These entries are to be set down again exactly.

(Data shown)

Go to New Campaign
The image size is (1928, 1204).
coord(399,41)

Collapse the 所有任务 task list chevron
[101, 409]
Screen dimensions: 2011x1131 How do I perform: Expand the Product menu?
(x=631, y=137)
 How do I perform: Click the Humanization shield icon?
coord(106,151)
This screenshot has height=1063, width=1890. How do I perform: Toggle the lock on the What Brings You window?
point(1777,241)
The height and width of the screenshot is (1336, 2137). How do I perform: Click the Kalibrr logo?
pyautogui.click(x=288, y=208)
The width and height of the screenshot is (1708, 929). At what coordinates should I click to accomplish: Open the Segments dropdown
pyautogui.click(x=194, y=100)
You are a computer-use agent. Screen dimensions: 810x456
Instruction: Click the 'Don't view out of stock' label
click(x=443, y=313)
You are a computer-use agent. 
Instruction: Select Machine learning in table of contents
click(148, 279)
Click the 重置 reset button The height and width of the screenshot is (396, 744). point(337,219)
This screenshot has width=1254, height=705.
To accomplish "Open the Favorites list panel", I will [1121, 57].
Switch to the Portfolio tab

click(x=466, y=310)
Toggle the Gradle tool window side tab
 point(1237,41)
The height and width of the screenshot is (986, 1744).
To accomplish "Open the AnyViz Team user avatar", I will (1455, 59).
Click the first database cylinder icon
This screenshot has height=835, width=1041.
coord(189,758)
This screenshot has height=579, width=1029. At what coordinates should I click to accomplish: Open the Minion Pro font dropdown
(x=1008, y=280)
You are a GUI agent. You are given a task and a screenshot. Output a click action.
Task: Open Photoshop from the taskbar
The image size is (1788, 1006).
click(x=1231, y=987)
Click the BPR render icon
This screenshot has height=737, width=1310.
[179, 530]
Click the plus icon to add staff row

(End Data shown)

• **Output**:
Go to New Campaign
The image size is (1928, 1204).
coord(399,41)

Collapse the 所有任务 task list chevron
[101, 409]
Screen dimensions: 2011x1131 How do I perform: Expand the Product menu?
(x=631, y=137)
 How do I perform: Click the Humanization shield icon?
coord(106,151)
This screenshot has height=1063, width=1890. How do I perform: Toggle the lock on the What Brings You window?
point(1777,241)
The height and width of the screenshot is (1336, 2137). How do I perform: Click the Kalibrr logo?
pyautogui.click(x=288, y=208)
The width and height of the screenshot is (1708, 929). At what coordinates should I click to accomplish: Open the Segments dropdown
pyautogui.click(x=194, y=100)
You are a computer-use agent. Screen dimensions: 810x456
Instruction: Click the 'Don't view out of stock' label
click(x=443, y=313)
You are a computer-use agent. 
Instruction: Select Machine learning in table of contents
click(148, 279)
Click the 重置 reset button The height and width of the screenshot is (396, 744). point(337,219)
This screenshot has width=1254, height=705.
To accomplish "Open the Favorites list panel", I will [1121, 57].
Switch to the Portfolio tab

click(x=466, y=310)
Toggle the Gradle tool window side tab
 point(1237,41)
The height and width of the screenshot is (986, 1744).
To accomplish "Open the AnyViz Team user avatar", I will (1455, 59).
Click the first database cylinder icon
This screenshot has height=835, width=1041.
coord(189,758)
This screenshot has height=579, width=1029. At what coordinates should I click to accomplish: Open the Minion Pro font dropdown
(x=1008, y=280)
You are a GUI agent. You are given a task and a screenshot. Output a click action.
Task: Open Photoshop from the taskbar
The image size is (1788, 1006).
click(x=1231, y=987)
Click the BPR render icon
This screenshot has height=737, width=1310.
[179, 530]
Click the plus icon to add staff row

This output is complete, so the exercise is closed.